But the hard problem of consciousness is so hard that I can’t even imagine what kind of empirical findings would satisfactorily solve it. In fact, I don’t even know what kind of discovery would get us to first base, not to mention a home run. Let’s say that a particular cerebral nucleus was found, existing only in conscious creatures. Would that solve it? Or maybe a specific molecule, synthesized only in the heat of subjective mental functioning, increasing in quantity in proportion as sensations are increasingly vivid, disappearing with unconsciousness, and present in diminished quantity from human to hippo to herring to hemlock tree. Or maybe a kind of reverberating electrical circuit. I’d be utterly fascinated by any of these findings, or any of an immense number of easily imagined alternatives. But satisfied? Not one bit.
I write this as an utter and absolute, dyed-in-the-wool, scientifically oriented, hard-headed, empirically insistent, atheistically committed materialist, altogether certain that matter and energy rule the world, not mystical abracadabra.
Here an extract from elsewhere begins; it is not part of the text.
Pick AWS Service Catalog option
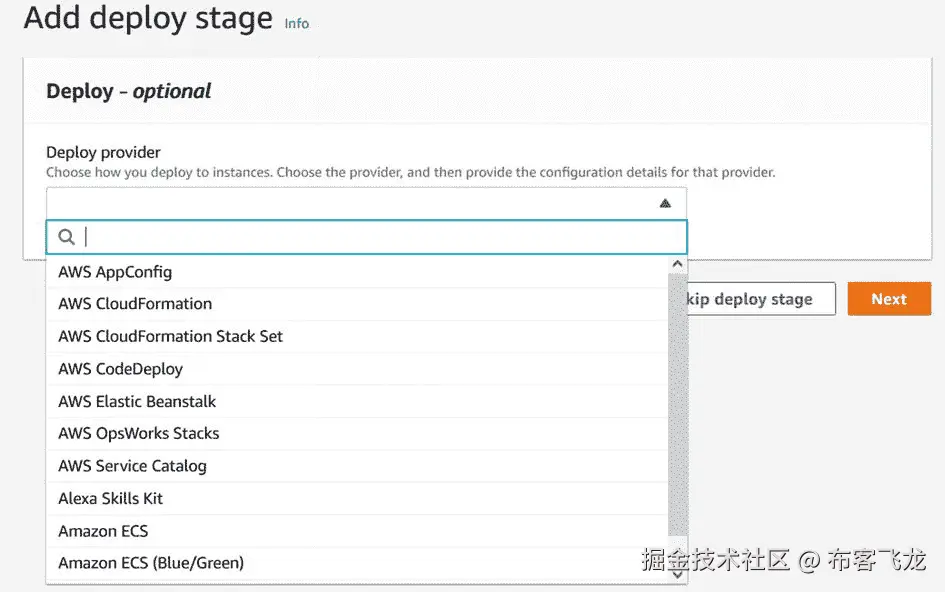 coord(133,466)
But I still can’t get any purchase on this “hard problem,” the very label being a notable understatement.
Cogito ergo sum may well be the most famous phrase in Western thought, yet I am convinced that Descartes’ renowned dualism is nonsense, that mind arises from nothing more nor less than the actions of the brain. I am also nearly as confident that some day, we’ll understand how. But in the meanwhile, I can’t help appreciating Ambrose Bierce’s reformulation: cogito cogito ergo cogito sum—“I think I think therefore I think I am,” which Bierce noted might actually be as close to truth as philosophers, at least, have ever gotten.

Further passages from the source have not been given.